:: MATERIAL ::
•••••

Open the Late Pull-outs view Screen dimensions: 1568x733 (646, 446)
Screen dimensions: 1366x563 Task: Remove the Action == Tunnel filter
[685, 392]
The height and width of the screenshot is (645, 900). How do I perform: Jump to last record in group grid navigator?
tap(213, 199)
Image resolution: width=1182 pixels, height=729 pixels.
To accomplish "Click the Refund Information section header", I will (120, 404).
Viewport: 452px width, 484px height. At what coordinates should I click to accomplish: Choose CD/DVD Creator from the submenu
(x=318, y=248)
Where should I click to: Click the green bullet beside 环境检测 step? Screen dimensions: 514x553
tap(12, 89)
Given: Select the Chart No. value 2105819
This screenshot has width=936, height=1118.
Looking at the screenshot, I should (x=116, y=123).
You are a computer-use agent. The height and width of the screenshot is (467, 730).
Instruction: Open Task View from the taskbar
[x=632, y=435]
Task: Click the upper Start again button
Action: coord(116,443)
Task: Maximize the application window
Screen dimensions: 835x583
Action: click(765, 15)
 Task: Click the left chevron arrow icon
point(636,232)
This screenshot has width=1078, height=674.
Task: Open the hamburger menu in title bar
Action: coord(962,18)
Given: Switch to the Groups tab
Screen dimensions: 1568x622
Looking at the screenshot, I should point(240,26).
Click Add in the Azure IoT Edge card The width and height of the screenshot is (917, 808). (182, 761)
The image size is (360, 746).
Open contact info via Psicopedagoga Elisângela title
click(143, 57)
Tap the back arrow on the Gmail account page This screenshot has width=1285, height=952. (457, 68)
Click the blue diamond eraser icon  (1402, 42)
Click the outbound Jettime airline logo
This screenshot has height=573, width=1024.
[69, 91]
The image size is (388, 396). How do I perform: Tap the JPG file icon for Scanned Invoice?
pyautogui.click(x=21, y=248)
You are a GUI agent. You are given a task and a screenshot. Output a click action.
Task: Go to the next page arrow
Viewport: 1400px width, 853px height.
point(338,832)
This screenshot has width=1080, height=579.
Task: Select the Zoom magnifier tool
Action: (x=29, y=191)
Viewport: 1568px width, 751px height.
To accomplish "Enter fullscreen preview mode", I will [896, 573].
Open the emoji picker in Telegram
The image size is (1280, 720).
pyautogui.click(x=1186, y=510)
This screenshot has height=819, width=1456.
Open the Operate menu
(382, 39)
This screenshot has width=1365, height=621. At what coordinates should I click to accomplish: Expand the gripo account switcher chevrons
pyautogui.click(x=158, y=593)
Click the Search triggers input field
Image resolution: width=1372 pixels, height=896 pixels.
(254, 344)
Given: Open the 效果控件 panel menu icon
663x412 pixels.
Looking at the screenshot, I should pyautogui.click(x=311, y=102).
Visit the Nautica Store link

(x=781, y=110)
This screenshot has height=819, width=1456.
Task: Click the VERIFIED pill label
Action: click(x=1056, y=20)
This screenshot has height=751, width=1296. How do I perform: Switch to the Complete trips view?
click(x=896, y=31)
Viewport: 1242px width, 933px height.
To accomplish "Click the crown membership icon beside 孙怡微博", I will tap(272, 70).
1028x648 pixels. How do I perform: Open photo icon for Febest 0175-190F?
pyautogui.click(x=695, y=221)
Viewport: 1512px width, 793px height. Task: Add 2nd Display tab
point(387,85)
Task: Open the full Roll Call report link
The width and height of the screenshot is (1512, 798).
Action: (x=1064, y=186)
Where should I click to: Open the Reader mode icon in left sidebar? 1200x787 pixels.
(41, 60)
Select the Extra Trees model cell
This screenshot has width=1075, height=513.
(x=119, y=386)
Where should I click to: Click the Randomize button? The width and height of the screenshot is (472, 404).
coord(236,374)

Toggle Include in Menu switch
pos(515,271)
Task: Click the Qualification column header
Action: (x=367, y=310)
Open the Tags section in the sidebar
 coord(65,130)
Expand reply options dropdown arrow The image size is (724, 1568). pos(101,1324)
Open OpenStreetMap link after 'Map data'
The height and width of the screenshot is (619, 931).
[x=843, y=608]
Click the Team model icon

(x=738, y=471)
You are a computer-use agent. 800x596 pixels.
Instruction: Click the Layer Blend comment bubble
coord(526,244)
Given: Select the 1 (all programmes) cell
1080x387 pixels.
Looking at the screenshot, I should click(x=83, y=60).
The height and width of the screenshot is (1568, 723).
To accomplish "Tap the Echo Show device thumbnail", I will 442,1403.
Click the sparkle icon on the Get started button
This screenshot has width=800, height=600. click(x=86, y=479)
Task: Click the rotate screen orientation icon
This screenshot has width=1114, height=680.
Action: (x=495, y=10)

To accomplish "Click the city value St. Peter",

•••••

:: WHAT THE TASK REQUIRES ::
Give the stretch from the line containing "Task: Click the left chevron arrow icon" through the line containing "Action: click(x=1056, y=20)" again, substituting "Window" for "Viewport" and leaving everything else unchanged.

:: EXPECTED OUTPUT ::
 Task: Click the left chevron arrow icon
point(636,232)
This screenshot has width=1078, height=674.
Task: Open the hamburger menu in title bar
Action: coord(962,18)
Given: Switch to the Groups tab
Screen dimensions: 1568x622
Looking at the screenshot, I should point(240,26).
Click Add in the Azure IoT Edge card The width and height of the screenshot is (917, 808). (182, 761)
The image size is (360, 746).
Open contact info via Psicopedagoga Elisângela title
click(143, 57)
Tap the back arrow on the Gmail account page This screenshot has width=1285, height=952. (457, 68)
Click the blue diamond eraser icon  (1402, 42)
Click the outbound Jettime airline logo
This screenshot has height=573, width=1024.
[69, 91]
The image size is (388, 396). How do I perform: Tap the JPG file icon for Scanned Invoice?
pyautogui.click(x=21, y=248)
You are a GUI agent. You are given a task and a screenshot. Output a click action.
Task: Go to the next page arrow
Window: 1400px width, 853px height.
point(338,832)
This screenshot has width=1080, height=579.
Task: Select the Zoom magnifier tool
Action: (x=29, y=191)
Window: 1568px width, 751px height.
To accomplish "Enter fullscreen preview mode", I will [896, 573].
Open the emoji picker in Telegram
The image size is (1280, 720).
pyautogui.click(x=1186, y=510)
This screenshot has height=819, width=1456.
Open the Operate menu
(382, 39)
This screenshot has width=1365, height=621. At what coordinates should I click to accomplish: Expand the gripo account switcher chevrons
pyautogui.click(x=158, y=593)
Click the Search triggers input field
Image resolution: width=1372 pixels, height=896 pixels.
(254, 344)
Given: Open the 效果控件 panel menu icon
663x412 pixels.
Looking at the screenshot, I should pyautogui.click(x=311, y=102).
Visit the Nautica Store link

(x=781, y=110)
This screenshot has height=819, width=1456.
Task: Click the VERIFIED pill label
Action: click(x=1056, y=20)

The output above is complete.